# Home for Fancy Pigeons 4 pairs.



## vinny_wills (Jan 18, 2010)

If there is anybody who are willing to adopt my pigeons who has interest in adoption and to take care of it , And i can only give to the person locally near my place India>Bangalore. 
,Only after verification , Send me a PM.. Not interested to sell them ..

Fancy pigeons available

2 fantail pairs and 1 English Carrier. 

Thanks,
Vinny.


----------



## Coddger (Feb 6, 2011)

Hope you find someone close to your area.
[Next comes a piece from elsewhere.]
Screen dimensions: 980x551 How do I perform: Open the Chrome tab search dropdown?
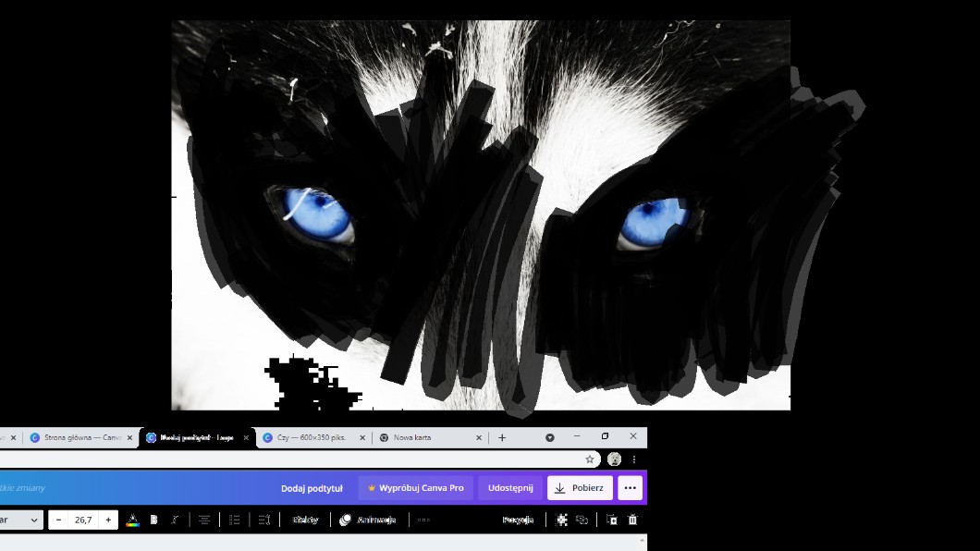click(x=550, y=437)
Good Luck!


----------



## sreeshs (Aug 16, 2009)

vinny_wills said:


> If there is anybody who are willing to adopt my pigeons who has interest in adoption and to take care of it , And i can only give to the person locally near my place India>Bangalore.
> ,Only after verification , Send me a PM.. Not interested to sell them ..
> 
> Fancy pigeons available
> ...


Vinny, post in the thread by clicking the link below, you will have more chance

http://www.pigeons.biz/forums/f5/meet-indians-50815.html


----------



## vinny_wills (Jan 18, 2010)

Thanks Sreeshs and Coddger.


----------



## jaipets (Feb 4, 2011)

hi vinny

If you have English Carrier pair than i can take that if yes i will give my number.


----------